* **Yapmanız gereken**: Aşağıdaki satırlardan "will [181, 21]." ifadesini içeren satırdan "Action: (x=690, y=476)" ifadesini içeren satıra kadar uzanan bölümü, iki uçtaki satırlar da dahil, hiçbir şeyi değiştirmeden yazın.

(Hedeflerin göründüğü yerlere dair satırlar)

┏━━

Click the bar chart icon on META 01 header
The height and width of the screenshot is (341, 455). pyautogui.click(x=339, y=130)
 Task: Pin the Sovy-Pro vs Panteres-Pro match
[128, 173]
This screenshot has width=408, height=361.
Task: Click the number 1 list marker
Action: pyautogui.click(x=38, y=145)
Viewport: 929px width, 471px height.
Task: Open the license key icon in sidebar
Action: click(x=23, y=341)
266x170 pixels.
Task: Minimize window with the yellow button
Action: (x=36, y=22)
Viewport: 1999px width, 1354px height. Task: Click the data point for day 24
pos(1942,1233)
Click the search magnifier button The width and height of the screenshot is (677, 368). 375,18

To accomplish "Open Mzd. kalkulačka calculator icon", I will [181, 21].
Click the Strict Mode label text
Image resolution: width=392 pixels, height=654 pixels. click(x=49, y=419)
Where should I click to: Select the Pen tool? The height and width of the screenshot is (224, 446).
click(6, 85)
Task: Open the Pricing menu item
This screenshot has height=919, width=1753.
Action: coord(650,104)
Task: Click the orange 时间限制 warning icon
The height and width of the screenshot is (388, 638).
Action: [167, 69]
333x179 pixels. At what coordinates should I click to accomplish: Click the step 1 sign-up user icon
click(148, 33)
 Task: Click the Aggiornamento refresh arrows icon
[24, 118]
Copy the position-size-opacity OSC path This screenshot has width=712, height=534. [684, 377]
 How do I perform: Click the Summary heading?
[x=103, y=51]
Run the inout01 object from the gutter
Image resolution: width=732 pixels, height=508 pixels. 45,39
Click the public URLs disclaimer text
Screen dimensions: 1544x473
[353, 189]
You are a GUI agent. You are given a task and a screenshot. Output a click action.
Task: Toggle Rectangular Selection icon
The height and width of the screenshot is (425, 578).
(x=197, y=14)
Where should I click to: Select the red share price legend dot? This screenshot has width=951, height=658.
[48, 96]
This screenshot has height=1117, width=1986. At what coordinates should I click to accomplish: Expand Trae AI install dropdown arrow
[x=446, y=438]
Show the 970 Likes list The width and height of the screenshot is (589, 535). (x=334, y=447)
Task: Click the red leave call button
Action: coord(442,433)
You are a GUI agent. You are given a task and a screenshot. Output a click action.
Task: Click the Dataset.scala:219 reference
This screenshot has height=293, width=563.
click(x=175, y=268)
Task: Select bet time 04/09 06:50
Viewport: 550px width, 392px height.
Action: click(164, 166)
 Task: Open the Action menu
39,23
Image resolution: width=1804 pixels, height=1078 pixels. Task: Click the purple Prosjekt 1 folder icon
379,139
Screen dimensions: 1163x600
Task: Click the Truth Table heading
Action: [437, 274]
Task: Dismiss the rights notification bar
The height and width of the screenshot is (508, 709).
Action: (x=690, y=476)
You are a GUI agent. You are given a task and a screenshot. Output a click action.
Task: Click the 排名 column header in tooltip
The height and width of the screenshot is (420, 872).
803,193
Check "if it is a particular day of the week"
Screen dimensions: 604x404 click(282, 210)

┗━━

* **Alıştırma yanıtı**:
To accomplish "Open Mzd. kalkulačka calculator icon", I will [181, 21].
Click the Strict Mode label text
Image resolution: width=392 pixels, height=654 pixels. click(x=49, y=419)
Where should I click to: Select the Pen tool? The height and width of the screenshot is (224, 446).
click(6, 85)
Task: Open the Pricing menu item
This screenshot has height=919, width=1753.
Action: coord(650,104)
Task: Click the orange 时间限制 warning icon
The height and width of the screenshot is (388, 638).
Action: [167, 69]
333x179 pixels. At what coordinates should I click to accomplish: Click the step 1 sign-up user icon
click(148, 33)
 Task: Click the Aggiornamento refresh arrows icon
[24, 118]
Copy the position-size-opacity OSC path This screenshot has width=712, height=534. [684, 377]
 How do I perform: Click the Summary heading?
[x=103, y=51]
Run the inout01 object from the gutter
Image resolution: width=732 pixels, height=508 pixels. 45,39
Click the public URLs disclaimer text
Screen dimensions: 1544x473
[353, 189]
You are a GUI agent. You are given a task and a screenshot. Output a click action.
Task: Toggle Rectangular Selection icon
The height and width of the screenshot is (425, 578).
(x=197, y=14)
Where should I click to: Select the red share price legend dot? This screenshot has width=951, height=658.
[48, 96]
This screenshot has height=1117, width=1986. At what coordinates should I click to accomplish: Expand Trae AI install dropdown arrow
[x=446, y=438]
Show the 970 Likes list The width and height of the screenshot is (589, 535). (x=334, y=447)
Task: Click the red leave call button
Action: coord(442,433)
You are a GUI agent. You are given a task and a screenshot. Output a click action.
Task: Click the Dataset.scala:219 reference
This screenshot has height=293, width=563.
click(x=175, y=268)
Task: Select bet time 04/09 06:50
Viewport: 550px width, 392px height.
Action: click(164, 166)
 Task: Open the Action menu
39,23
Image resolution: width=1804 pixels, height=1078 pixels. Task: Click the purple Prosjekt 1 folder icon
379,139
Screen dimensions: 1163x600
Task: Click the Truth Table heading
Action: [437, 274]
Task: Dismiss the rights notification bar
The height and width of the screenshot is (508, 709).
Action: (x=690, y=476)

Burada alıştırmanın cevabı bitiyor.